{Reference Type}: Journal Article
{Title}: Survival differences in non-seminoma testis cancer patients according to race/ethnicity.
{Author}: Incesu RB;Barletta F;Tappero S;Piccinelli ML;Garcia CC;Morra S;Scheipner L;Tian Z;Saad F;Shariat SF;Ahyai S;Longo N;Chun FKH;de Cobelli O;Terrone C;Briganti A;Tilki D;Graefen M;Karakiewicz PI;
{Journal}: Cancer Epidemiol
{Volume}: 89
{Issue}: 0
{Year}: 2024 Apr 19
{Factor}: 2.89
{DOI}: 10.1016/j.canep.2024.102538
{Abstract}: BACKGROUND: Historic evidence suggests that non-Caucasian race/ethnicity predisposes to higher testis cancer-specific mortality (CSM) in non-seminoma. However, it is unknown, whether higher CSM in non-Caucasians applies to Hispanics or Asians or African-Americans, or all of the above groups. In contemporary patients, we tested whether CSM is higher in these select non-Caucasian groups than in Caucasians, in overall and in stage-specific comparisons: stage I vs. stage II vs. stage III.
METHODS: The Surveillance, Epidemiology, and End Results (SEER) database (2004 -2019) was used. Kaplan-Meier plots and multivariable Cox regression models tested the effect of race/ethnicity on CSM after stratification for stage (I vs. II vs. III) and adjustment for prognosis groups in stage III.
RESULTS: In all 13,515 non-seminoma patients, CSM in non-Caucasians was invariably higher than in Caucasians. In stage-specific analyses, race/ethnicity represented an independent predictor of CSM in Hispanics in stage I (HR 1.8, p = 0.004), stage II (HR 2.2, p = 0.007) and stage III (HR 1.4, p < 0.001); in African-Americans in stage I (HR 3.2; p = 0.007) and stage III (HR 1.5; p = 0.042); and in Asians in only stage III (HR 1.6, p = 0.01).
CONCLUSIONS: In general, CSM is higher in non-Caucasian non-seminoma patients.

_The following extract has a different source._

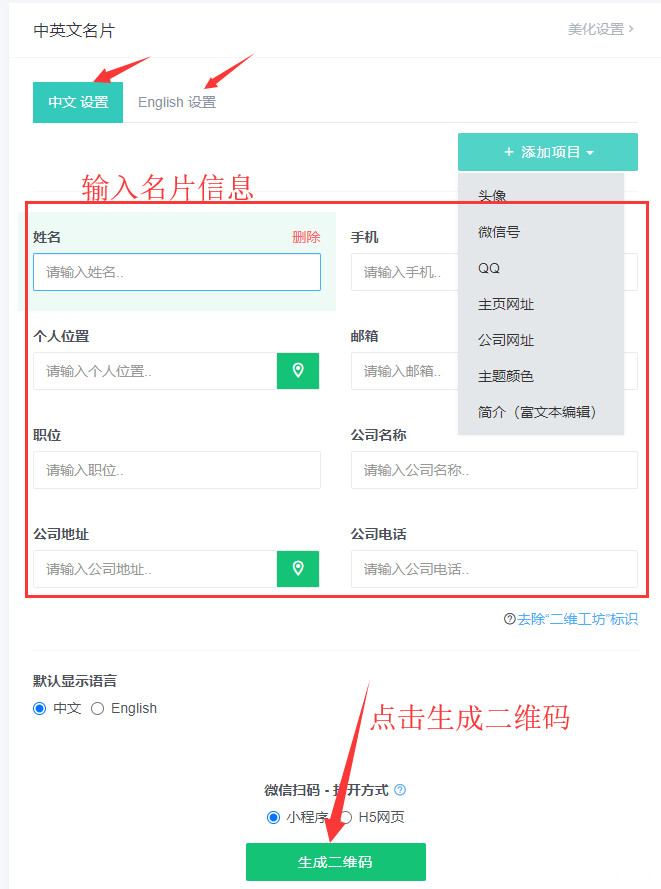This screenshot has width=661, height=889.
Task: Click question icon before 去除二维工坊标识
Action: (x=510, y=619)
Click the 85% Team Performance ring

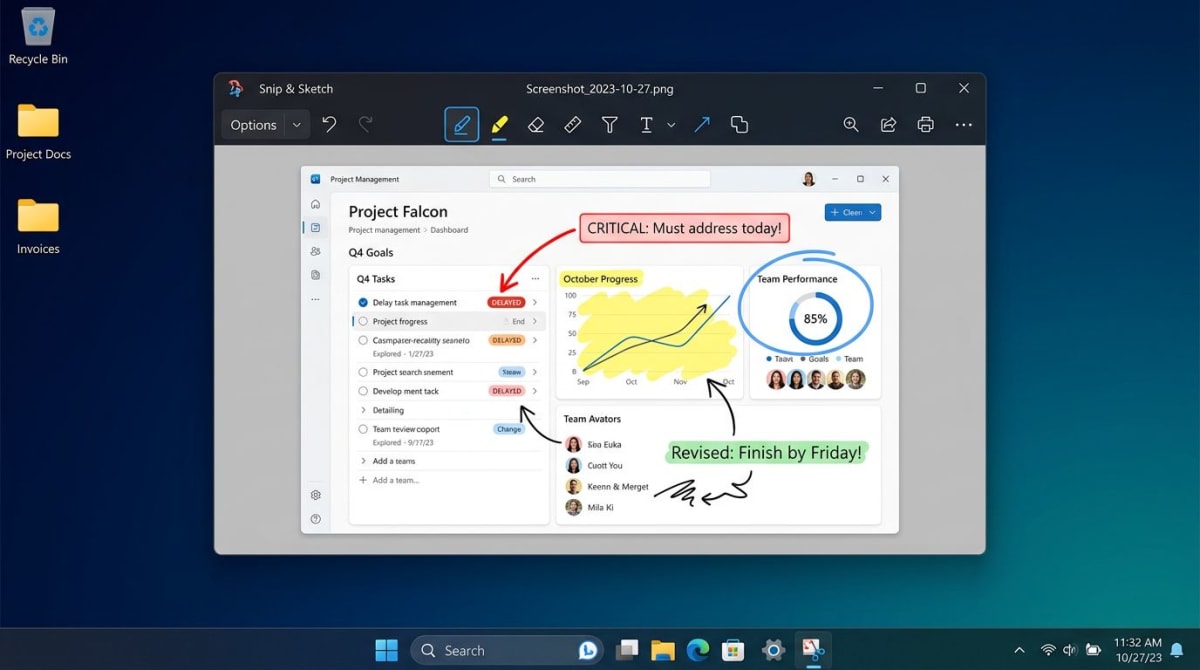click(814, 318)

However, the CSM increase differs according to non-Caucasian race/ethnicity groups. Specifically, higher CSM applies to all stages of non-seminoma in Hispanics, to stages I and III in African-Americans and only to stage III in Asians. These differences are important for individual patient management, as well as for design of prospective trials.